La tsarine s'assit dans le parc et ne quitta jamais son fils des yeux. A ses côtés, maladroitement, s'assit Gabrielle du Plessis, attachée à ne pas déplaire. Non loin, le starets se tenait, les yeux fermés, perdu dans ses prières.
Olga et Tatiana s'offrirent pour surveiller les plus jeunes.
Quant à Alexei Sernine, il disparut à la suite du tsar. La chasse promettait d'être belle et Nicolas II abandonna ses conseillers désespérés de l'intéresser aux terribles présages de guerre européenne...
Que faire pour la France, mon Empereur ? Et l'Allemagne ? Et pour les Bolcheviks ?
Mais Nicolas II partait chasser et promettait de revenir se charger de ces questions plus tard.
Plus tard, plus tard, plus tard... En 1917 ?

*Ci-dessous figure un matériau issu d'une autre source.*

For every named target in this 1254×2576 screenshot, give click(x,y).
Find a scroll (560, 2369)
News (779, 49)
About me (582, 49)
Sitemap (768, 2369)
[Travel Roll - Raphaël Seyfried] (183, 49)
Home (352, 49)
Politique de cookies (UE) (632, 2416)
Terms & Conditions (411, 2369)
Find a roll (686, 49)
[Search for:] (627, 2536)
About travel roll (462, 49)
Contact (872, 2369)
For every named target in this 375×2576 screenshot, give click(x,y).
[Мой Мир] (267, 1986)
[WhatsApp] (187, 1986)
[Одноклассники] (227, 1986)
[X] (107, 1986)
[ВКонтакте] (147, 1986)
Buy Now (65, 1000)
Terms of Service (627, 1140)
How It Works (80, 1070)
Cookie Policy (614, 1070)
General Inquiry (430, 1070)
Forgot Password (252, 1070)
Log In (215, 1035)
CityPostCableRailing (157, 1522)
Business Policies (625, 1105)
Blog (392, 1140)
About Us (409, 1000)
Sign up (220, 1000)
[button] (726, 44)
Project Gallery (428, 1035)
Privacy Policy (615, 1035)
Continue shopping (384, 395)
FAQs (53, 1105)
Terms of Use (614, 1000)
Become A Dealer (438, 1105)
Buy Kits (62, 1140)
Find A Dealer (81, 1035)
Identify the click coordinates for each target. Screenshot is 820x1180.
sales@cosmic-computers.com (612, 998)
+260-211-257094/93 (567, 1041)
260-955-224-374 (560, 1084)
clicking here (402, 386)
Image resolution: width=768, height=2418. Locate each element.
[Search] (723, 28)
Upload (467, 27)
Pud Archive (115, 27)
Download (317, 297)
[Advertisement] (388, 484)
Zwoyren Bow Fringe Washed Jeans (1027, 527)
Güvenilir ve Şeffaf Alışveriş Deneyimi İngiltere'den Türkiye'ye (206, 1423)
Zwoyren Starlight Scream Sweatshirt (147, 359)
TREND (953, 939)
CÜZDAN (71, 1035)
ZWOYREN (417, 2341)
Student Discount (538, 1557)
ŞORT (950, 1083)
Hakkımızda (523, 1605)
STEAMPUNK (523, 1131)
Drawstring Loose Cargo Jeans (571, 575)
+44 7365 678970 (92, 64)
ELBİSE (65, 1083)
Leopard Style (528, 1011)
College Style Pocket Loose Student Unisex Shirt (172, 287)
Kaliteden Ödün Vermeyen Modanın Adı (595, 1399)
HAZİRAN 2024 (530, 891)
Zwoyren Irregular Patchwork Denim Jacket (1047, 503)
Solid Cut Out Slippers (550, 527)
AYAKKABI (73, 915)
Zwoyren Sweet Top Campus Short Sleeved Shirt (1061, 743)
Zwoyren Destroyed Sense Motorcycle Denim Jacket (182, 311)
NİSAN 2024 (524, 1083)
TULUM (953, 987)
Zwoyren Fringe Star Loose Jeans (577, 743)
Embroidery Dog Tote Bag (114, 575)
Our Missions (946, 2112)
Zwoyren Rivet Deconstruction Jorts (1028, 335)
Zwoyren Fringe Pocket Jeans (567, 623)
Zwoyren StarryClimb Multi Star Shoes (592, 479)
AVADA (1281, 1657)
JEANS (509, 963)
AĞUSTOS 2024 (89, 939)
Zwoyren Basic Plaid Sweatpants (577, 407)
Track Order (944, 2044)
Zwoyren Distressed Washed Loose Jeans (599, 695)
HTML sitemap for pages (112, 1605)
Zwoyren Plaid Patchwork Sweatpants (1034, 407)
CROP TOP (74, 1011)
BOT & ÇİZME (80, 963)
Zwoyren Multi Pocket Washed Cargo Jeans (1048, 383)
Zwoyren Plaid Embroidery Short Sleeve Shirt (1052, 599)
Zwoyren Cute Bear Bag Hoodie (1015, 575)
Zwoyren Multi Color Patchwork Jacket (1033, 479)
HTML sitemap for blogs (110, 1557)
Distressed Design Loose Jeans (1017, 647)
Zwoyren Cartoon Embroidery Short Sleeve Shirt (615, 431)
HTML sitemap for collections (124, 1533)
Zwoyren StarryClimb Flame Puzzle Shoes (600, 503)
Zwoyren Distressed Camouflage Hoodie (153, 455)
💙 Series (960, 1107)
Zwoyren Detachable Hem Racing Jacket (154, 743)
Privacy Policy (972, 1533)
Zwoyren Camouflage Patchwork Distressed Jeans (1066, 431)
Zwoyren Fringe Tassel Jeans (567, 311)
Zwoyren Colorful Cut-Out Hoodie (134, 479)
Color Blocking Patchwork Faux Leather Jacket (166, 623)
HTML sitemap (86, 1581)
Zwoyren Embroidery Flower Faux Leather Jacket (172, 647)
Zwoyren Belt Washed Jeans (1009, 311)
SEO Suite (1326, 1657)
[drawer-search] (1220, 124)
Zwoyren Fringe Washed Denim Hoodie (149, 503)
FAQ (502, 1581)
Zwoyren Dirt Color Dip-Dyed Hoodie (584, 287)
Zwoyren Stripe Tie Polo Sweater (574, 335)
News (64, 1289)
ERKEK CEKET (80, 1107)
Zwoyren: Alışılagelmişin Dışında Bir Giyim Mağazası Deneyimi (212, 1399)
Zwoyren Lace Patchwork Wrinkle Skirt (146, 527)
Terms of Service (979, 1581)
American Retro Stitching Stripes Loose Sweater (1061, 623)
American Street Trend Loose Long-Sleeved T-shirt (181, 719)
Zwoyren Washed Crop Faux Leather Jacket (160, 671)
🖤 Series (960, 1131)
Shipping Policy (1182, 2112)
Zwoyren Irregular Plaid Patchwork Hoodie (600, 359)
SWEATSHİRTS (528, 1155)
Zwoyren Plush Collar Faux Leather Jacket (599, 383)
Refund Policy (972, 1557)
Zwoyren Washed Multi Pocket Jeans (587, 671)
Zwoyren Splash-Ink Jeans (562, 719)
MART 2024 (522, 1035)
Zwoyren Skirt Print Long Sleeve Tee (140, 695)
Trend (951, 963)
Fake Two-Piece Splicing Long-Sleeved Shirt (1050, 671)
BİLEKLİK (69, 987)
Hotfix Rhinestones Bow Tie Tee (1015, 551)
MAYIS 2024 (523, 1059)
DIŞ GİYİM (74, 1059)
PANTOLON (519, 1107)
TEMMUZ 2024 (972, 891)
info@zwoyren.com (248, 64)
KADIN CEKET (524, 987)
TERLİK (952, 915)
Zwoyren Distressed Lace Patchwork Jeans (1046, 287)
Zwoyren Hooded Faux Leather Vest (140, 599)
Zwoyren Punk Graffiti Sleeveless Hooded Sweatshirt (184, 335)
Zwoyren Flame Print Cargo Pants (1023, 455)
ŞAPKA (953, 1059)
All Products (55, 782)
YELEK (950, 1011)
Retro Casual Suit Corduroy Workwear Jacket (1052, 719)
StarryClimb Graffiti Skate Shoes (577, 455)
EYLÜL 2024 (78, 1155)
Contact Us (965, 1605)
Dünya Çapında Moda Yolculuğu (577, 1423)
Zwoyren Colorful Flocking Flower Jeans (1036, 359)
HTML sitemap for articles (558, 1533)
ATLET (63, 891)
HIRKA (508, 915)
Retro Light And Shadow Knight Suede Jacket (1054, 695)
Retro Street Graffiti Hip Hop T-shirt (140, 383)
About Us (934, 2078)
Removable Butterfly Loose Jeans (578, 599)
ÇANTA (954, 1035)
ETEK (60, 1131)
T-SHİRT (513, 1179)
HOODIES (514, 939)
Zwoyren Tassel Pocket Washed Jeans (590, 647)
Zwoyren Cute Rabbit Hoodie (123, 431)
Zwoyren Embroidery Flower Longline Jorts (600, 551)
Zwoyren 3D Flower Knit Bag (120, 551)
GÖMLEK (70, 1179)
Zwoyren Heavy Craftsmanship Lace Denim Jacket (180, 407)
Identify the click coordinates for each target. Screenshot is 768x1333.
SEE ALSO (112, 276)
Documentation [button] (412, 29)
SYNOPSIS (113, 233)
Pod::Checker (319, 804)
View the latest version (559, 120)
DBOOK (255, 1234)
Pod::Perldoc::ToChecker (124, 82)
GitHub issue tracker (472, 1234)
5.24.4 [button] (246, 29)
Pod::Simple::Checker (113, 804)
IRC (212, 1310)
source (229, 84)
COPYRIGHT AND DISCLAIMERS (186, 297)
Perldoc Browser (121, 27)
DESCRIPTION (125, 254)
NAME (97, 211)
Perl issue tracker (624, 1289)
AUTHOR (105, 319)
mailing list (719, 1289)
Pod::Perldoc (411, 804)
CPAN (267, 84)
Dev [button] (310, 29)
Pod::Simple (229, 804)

La tsarine se détendait peu à peu. Maintenant que Pétersbourg et sa cour étaient loin. Elle souriait et acceptait enfin de s'intéresser à cette étrange femme venue de Paris.
" Cela fait longtemps que vous connaissez le prince Sernine, je vois, lança l'impératrice.
- Oui, Votre haute Excellence."
La tsarine ne savait pas bien s'exprimer en russe, mais elle arrivait à parler en français. Gabrielle lui en était gré. Elle ne connaissait que des mots de tendresse en russe, destinés à Alexei et à des moments privilégiés.
" Ce sont ses enfants ?! Je suis fâchée que le prince Sernine n'ait pas daigné nous avertir de la naissance de ses enfants !!! Je sais que cela a beaucoup attristé Kolya.
- Oui, Votre haute Excellence," déglutit Gabrielle.
Raspoutine sortit de sa torpeur et darda ses yeux lumineux sur la Française. Les enfants du prince ? Le starets sourit ironiquement en toisant la femme.
Gabrielle se leva précipitamment et s'approcha de Charles. Son fils et le tsarévitch prévoyaient une partie de tennis dans les jardins du Palais.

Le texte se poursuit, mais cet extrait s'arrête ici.